> **WHAT TO DO**
Your answer should consist only of the lines below from the one with "[0] (268, 27)" through the one with "Animations (339, 28)", copied exactly.

================================

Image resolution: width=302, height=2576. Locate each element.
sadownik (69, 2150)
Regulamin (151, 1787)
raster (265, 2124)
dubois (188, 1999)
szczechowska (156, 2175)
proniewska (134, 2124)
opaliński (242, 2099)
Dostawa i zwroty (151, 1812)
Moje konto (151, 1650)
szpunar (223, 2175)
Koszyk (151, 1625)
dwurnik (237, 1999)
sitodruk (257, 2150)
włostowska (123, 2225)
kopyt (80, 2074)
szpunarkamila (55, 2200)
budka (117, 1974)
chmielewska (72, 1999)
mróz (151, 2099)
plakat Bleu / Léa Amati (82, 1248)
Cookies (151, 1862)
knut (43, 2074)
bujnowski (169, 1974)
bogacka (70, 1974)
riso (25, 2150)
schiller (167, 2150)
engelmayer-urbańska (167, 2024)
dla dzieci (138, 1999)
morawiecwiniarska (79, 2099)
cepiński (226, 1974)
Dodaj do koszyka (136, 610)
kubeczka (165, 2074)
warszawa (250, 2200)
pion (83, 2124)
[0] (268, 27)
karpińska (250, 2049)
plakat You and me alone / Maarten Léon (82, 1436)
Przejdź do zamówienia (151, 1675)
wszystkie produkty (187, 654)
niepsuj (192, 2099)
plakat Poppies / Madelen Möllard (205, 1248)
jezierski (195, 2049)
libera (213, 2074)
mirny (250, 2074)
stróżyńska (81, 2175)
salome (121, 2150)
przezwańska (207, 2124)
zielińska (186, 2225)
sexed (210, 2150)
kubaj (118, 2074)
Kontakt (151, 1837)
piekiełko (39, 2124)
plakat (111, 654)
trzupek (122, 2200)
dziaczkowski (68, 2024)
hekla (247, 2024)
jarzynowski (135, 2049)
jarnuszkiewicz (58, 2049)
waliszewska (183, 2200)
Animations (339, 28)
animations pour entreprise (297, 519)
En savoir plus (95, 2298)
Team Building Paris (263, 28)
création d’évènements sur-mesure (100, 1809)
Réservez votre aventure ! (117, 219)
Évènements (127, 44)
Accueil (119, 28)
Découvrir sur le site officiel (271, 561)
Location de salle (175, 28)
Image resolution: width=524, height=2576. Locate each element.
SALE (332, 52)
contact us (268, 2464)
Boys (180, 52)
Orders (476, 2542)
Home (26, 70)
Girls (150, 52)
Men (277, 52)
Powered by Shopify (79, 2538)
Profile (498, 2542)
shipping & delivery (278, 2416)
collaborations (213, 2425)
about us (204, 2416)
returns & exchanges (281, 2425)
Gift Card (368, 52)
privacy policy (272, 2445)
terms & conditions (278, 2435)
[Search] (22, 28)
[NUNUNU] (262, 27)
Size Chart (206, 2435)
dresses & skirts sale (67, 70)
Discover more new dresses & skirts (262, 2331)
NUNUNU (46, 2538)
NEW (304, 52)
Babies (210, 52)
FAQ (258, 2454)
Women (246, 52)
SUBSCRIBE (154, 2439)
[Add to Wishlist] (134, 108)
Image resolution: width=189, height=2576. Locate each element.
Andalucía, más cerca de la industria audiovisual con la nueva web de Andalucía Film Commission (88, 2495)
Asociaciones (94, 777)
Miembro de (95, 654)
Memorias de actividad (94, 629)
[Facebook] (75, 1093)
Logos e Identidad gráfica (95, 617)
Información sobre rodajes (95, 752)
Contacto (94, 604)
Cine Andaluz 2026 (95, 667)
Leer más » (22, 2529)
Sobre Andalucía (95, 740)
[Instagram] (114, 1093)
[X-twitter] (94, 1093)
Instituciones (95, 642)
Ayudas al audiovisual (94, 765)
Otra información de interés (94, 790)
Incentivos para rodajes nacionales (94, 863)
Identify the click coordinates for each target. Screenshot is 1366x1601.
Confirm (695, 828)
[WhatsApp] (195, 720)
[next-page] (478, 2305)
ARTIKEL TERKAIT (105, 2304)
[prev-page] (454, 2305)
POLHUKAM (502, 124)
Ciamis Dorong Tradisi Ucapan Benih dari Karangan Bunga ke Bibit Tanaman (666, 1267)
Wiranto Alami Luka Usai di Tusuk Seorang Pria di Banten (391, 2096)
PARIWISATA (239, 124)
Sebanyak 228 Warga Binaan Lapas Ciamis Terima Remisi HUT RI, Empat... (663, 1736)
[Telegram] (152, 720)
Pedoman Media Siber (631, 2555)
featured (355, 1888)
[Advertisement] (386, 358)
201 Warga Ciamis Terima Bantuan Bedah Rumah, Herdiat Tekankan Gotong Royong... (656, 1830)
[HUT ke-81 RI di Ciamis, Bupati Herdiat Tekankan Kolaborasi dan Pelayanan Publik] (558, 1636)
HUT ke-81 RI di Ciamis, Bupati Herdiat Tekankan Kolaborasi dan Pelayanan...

================================

> **OUTPUT OF THE TASK**
[0] (268, 27)
karpińska (250, 2049)
plakat You and me alone / Maarten Léon (82, 1436)
Przejdź do zamówienia (151, 1675)
wszystkie produkty (187, 654)
niepsuj (192, 2099)
plakat Poppies / Madelen Möllard (205, 1248)
jezierski (195, 2049)
libera (213, 2074)
mirny (250, 2074)
stróżyńska (81, 2175)
salome (121, 2150)
przezwańska (207, 2124)
zielińska (186, 2225)
sexed (210, 2150)
kubaj (118, 2074)
Kontakt (151, 1837)
piekiełko (39, 2124)
plakat (111, 654)
trzupek (122, 2200)
dziaczkowski (68, 2024)
hekla (247, 2024)
jarzynowski (135, 2049)
jarnuszkiewicz (58, 2049)
waliszewska (183, 2200)
Animations (339, 28)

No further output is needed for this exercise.